## About this exercise
Wherever the listing has a line with the string "dropdown", copy that line out.

## Dataset records
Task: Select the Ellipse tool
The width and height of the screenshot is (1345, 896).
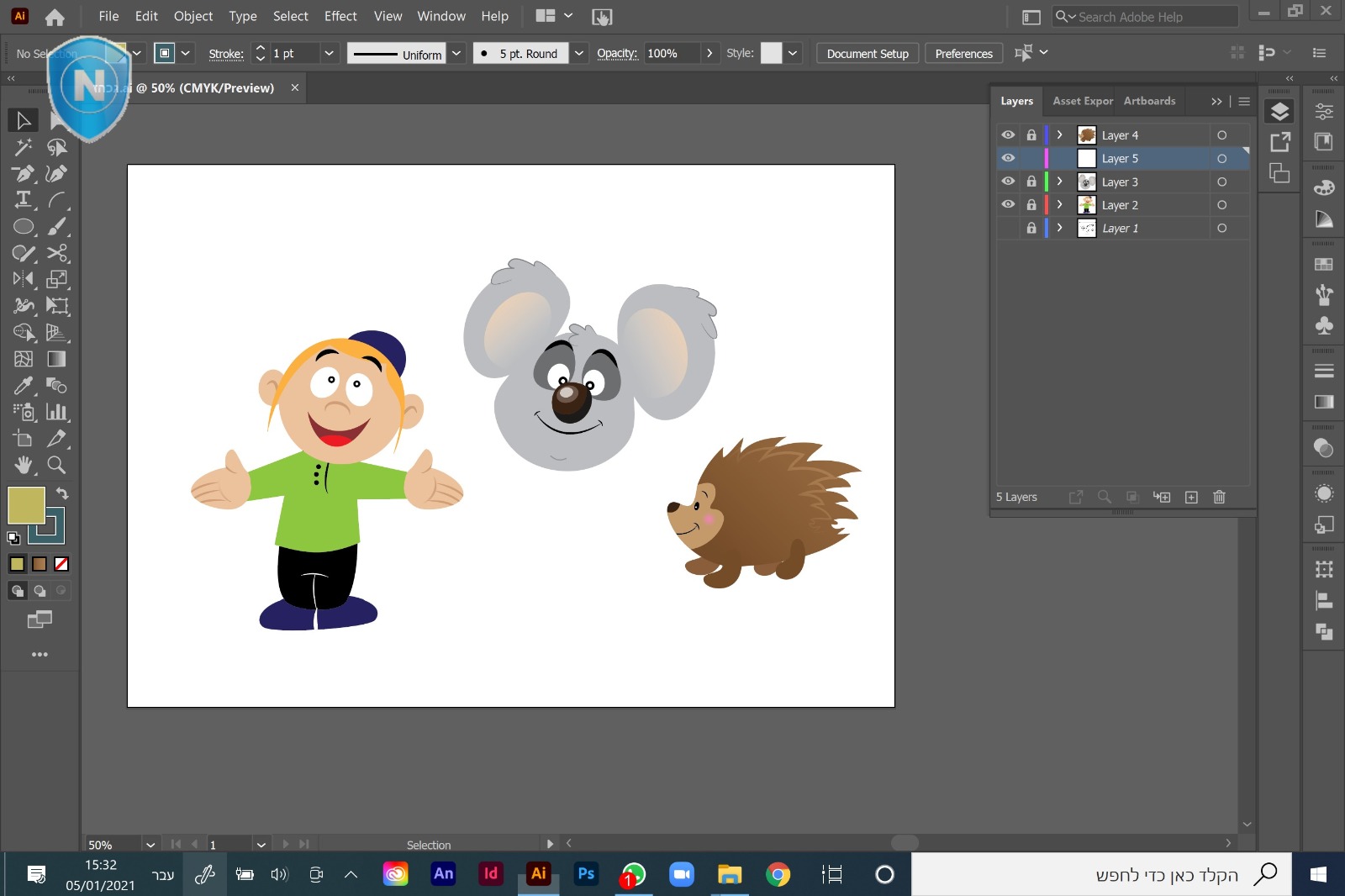Action: pos(23,227)
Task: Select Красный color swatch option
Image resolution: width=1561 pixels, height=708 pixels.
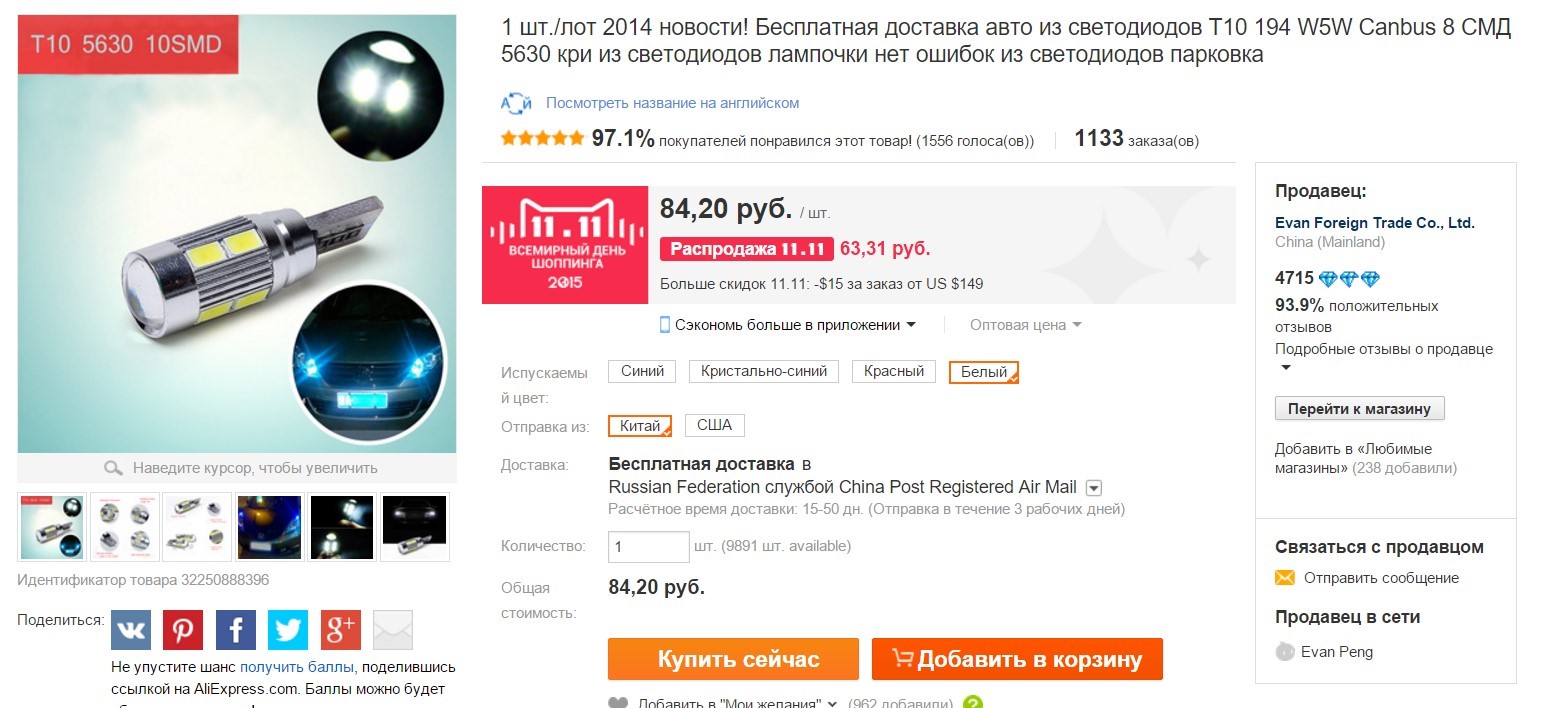Action: point(894,371)
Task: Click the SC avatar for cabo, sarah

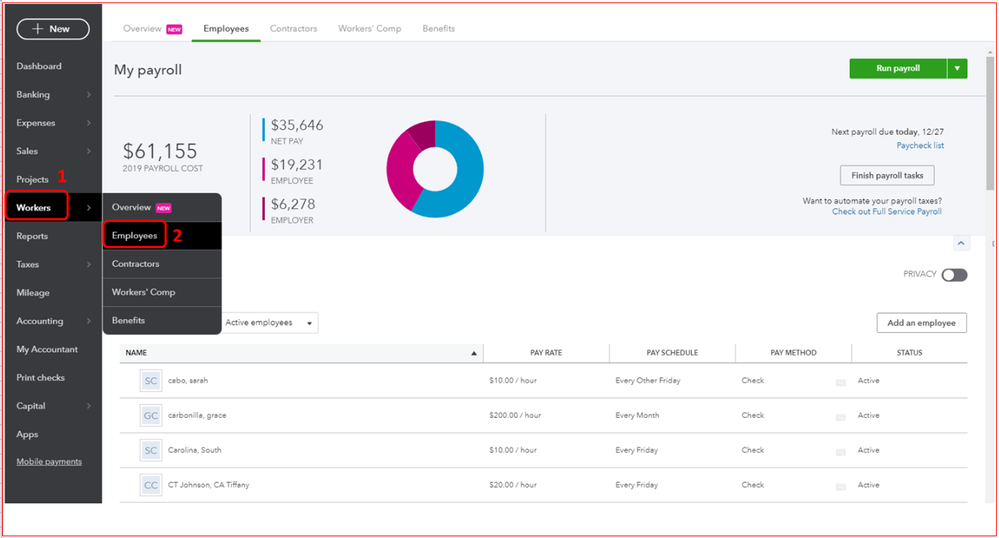Action: pos(151,381)
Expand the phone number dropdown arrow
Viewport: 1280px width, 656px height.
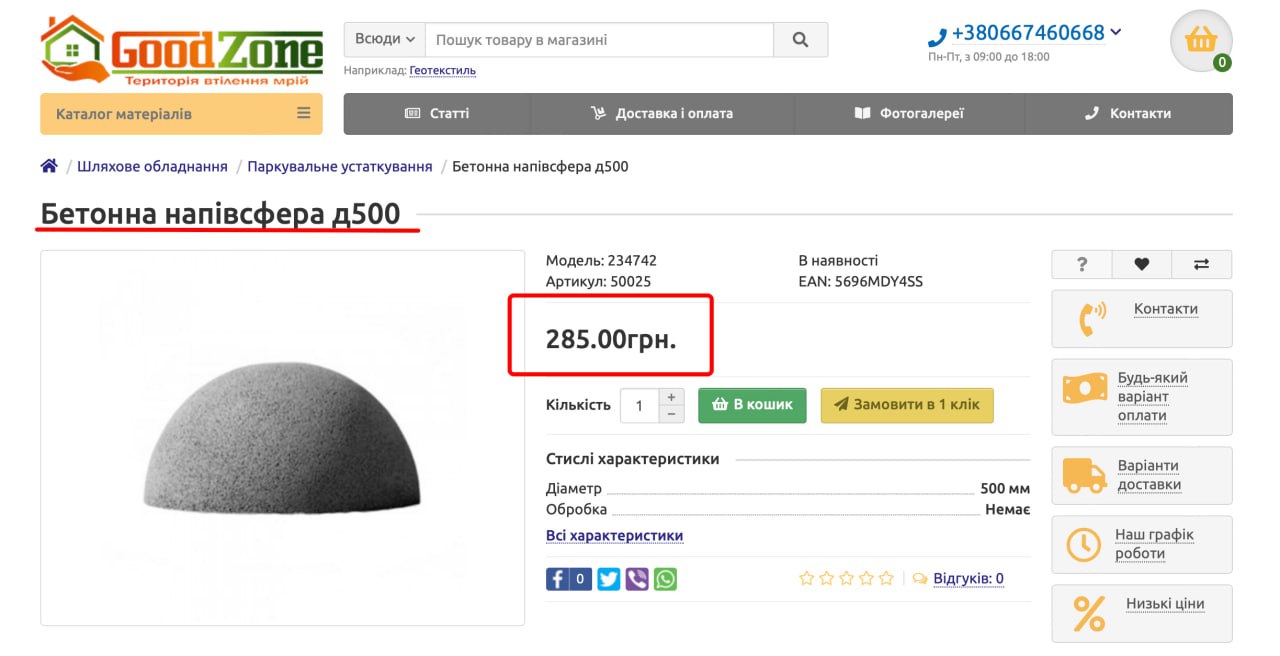(x=1116, y=32)
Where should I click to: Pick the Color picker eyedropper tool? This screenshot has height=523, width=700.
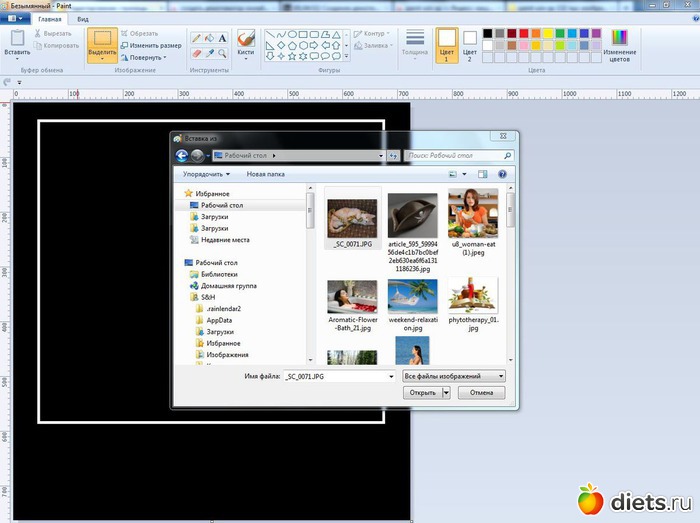click(209, 51)
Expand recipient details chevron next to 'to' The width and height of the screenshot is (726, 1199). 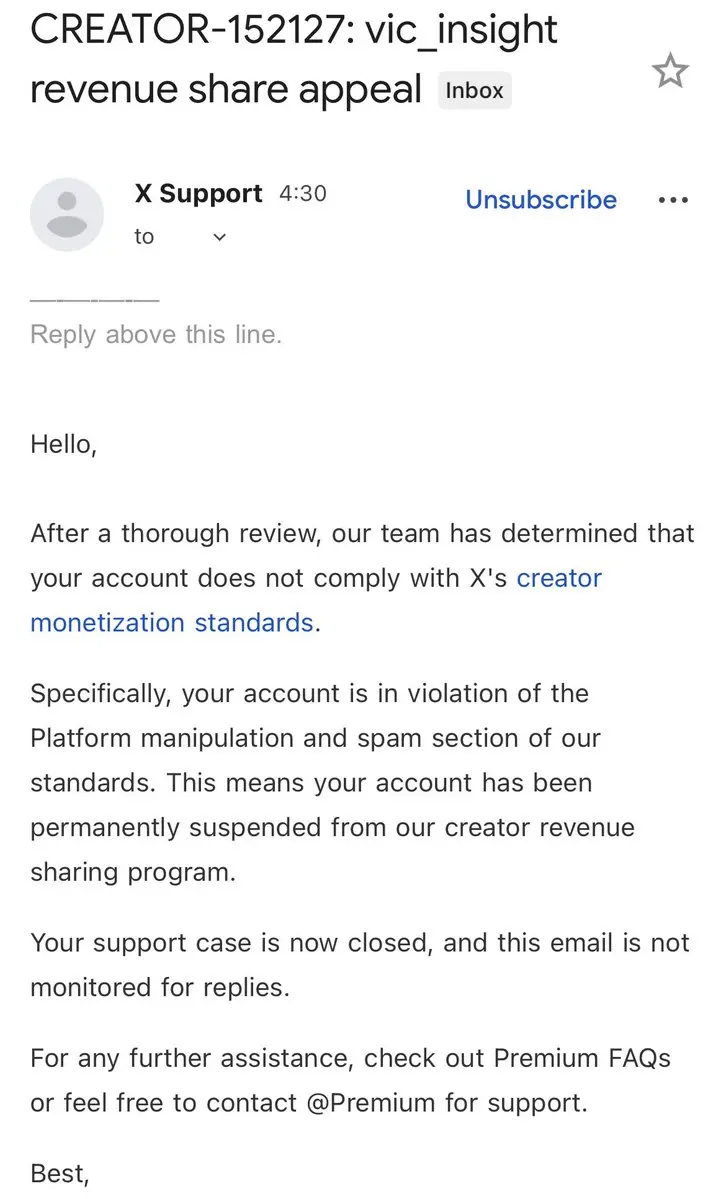(x=219, y=238)
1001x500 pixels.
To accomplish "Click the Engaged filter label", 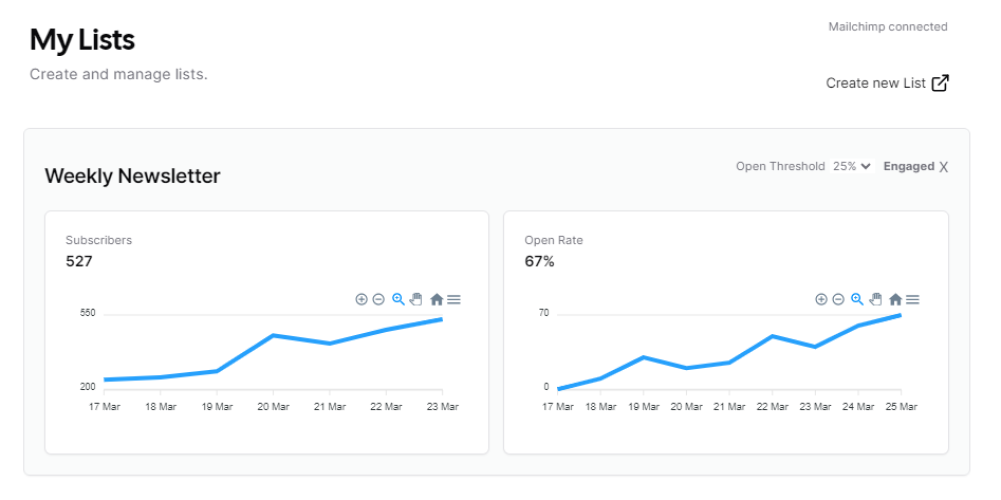I will pyautogui.click(x=908, y=167).
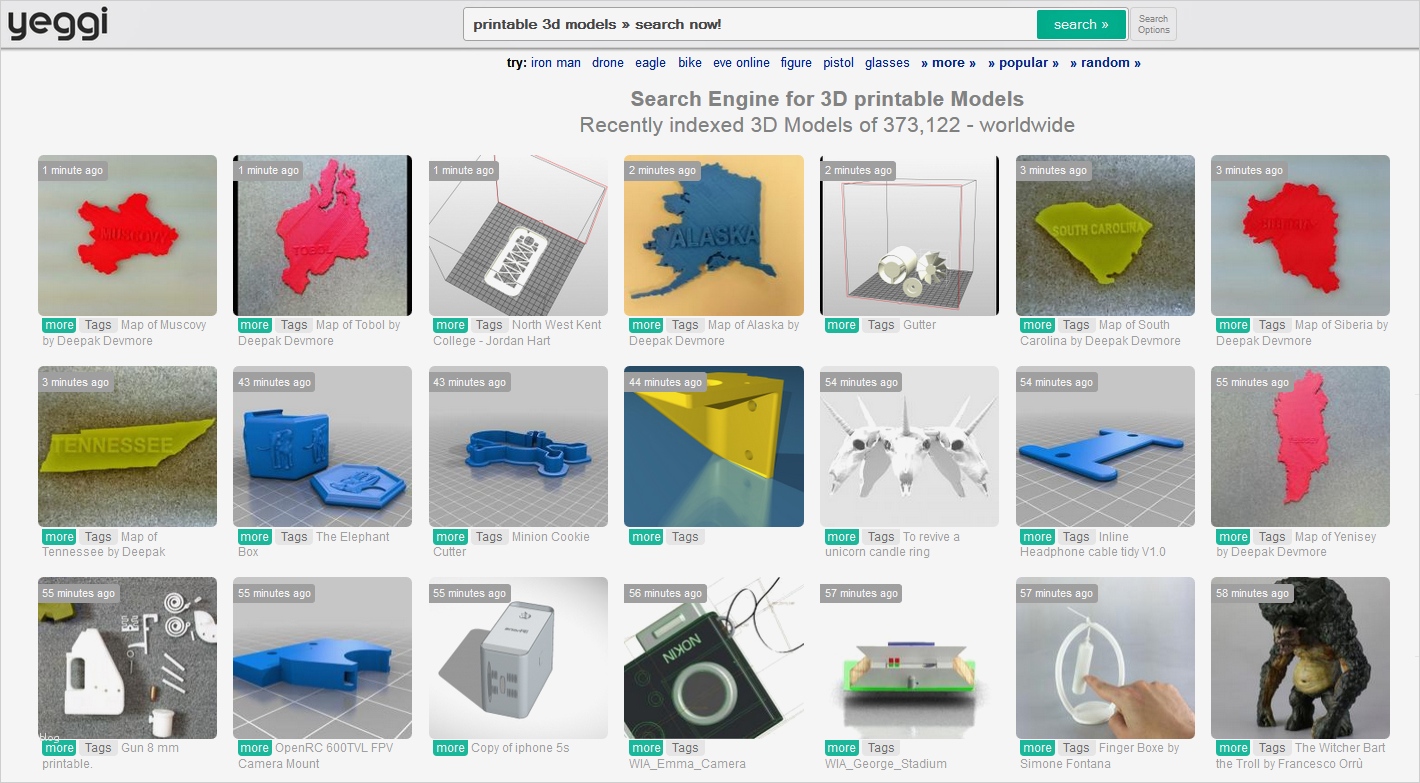The width and height of the screenshot is (1420, 783).
Task: Expand the "» more »" suggestions list
Action: click(948, 62)
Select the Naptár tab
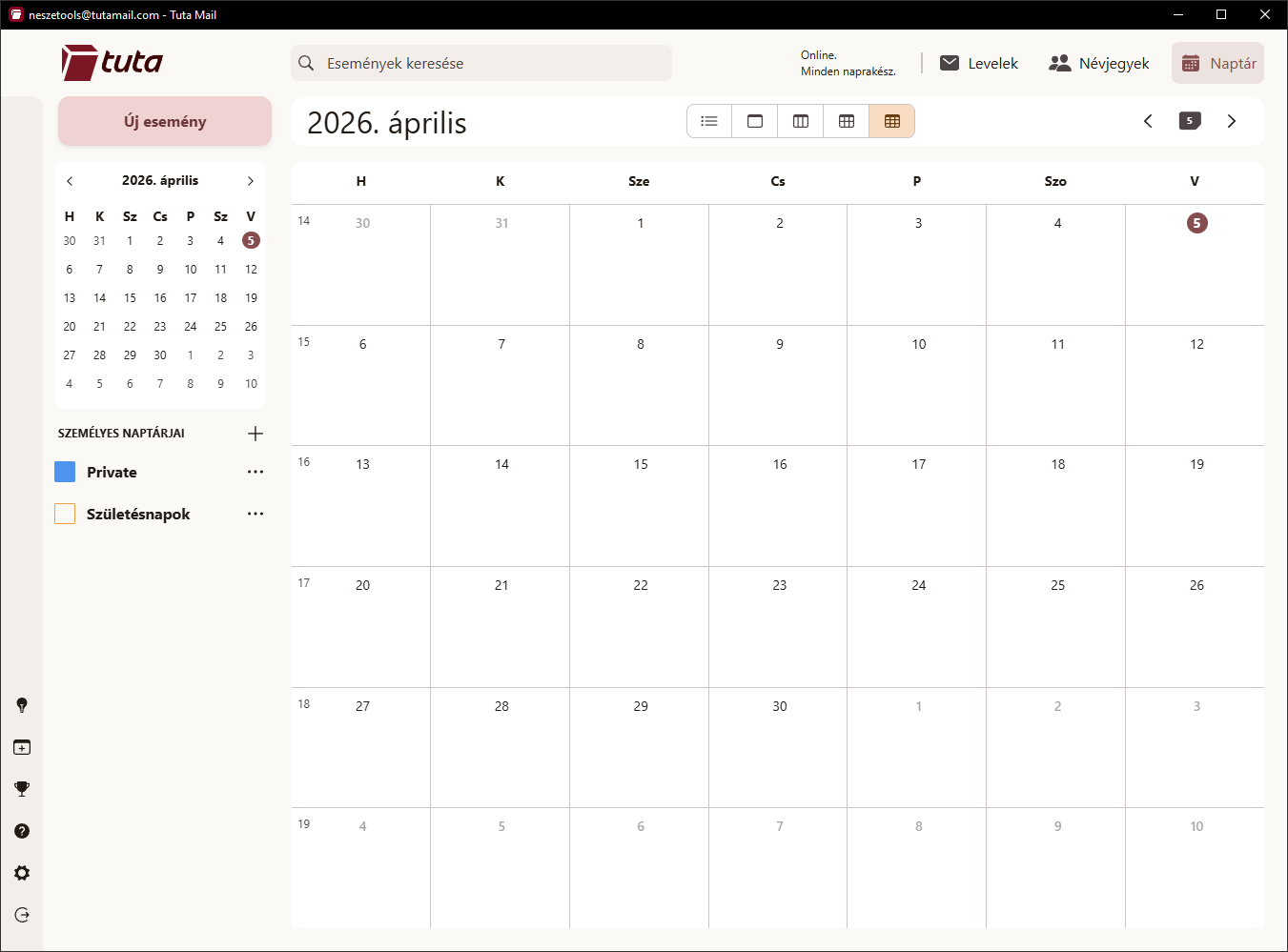Screen dimensions: 1288x952 tap(1217, 63)
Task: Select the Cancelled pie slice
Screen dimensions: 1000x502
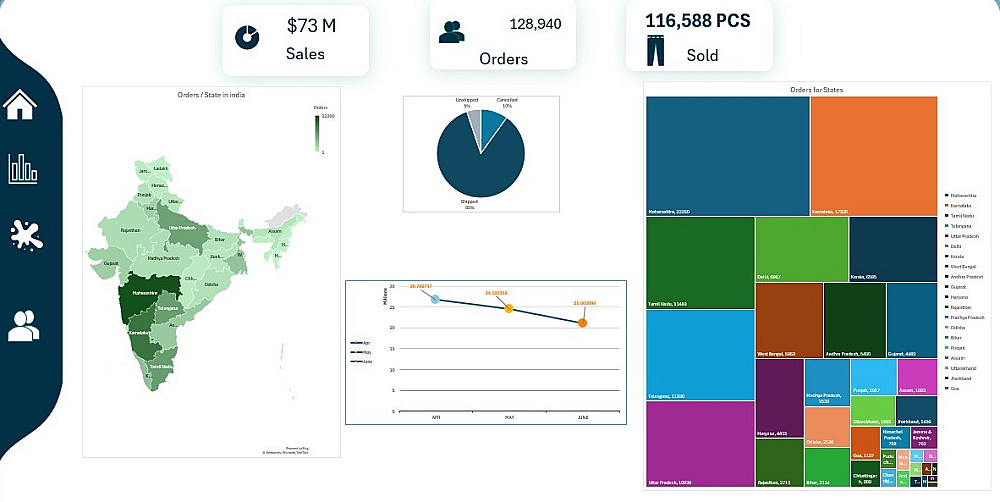Action: coord(492,122)
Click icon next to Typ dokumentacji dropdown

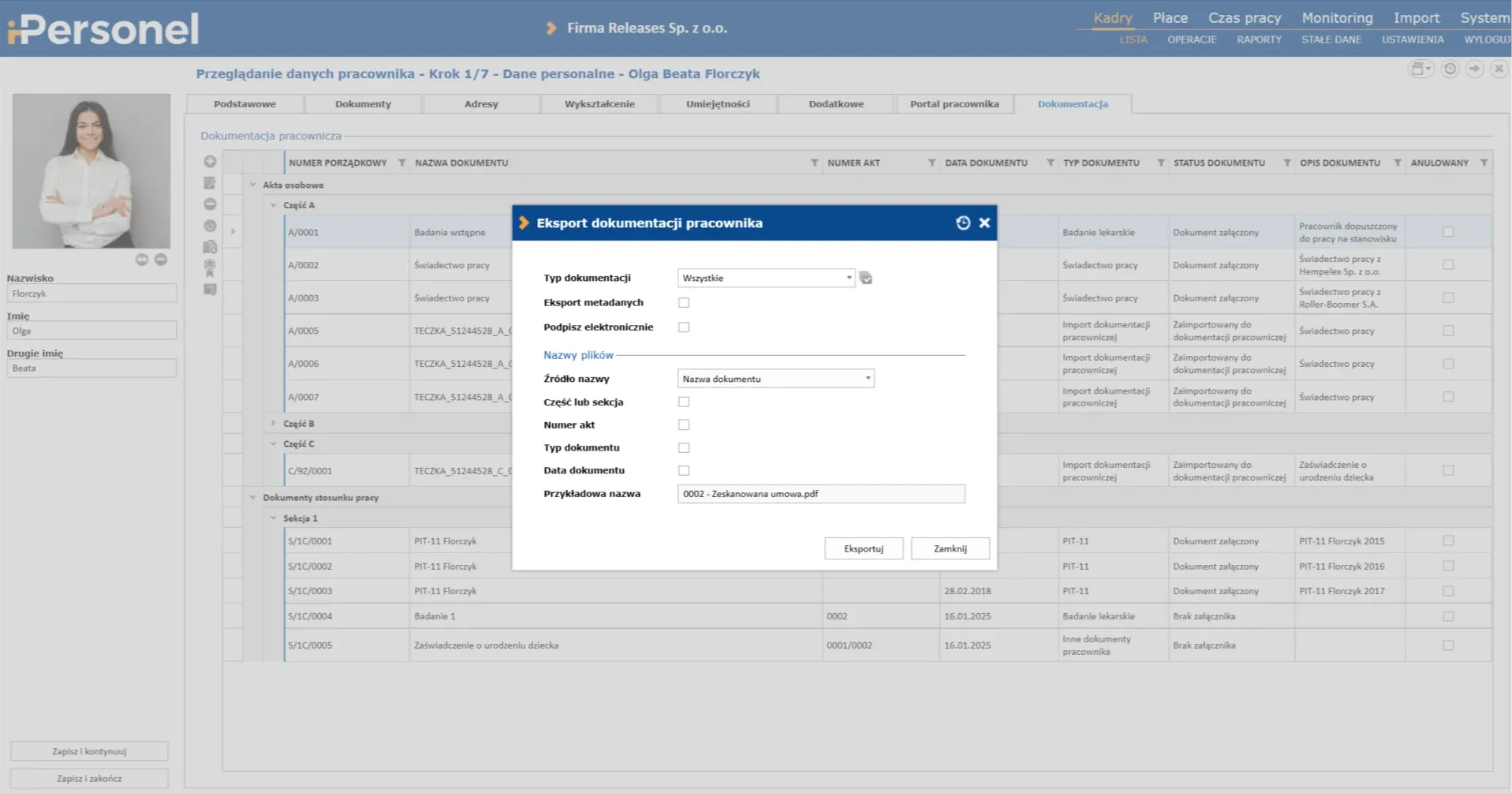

## Answer space
Expand the phone number dropdown arrow
Click icon next to Typ dokumentacji dropdown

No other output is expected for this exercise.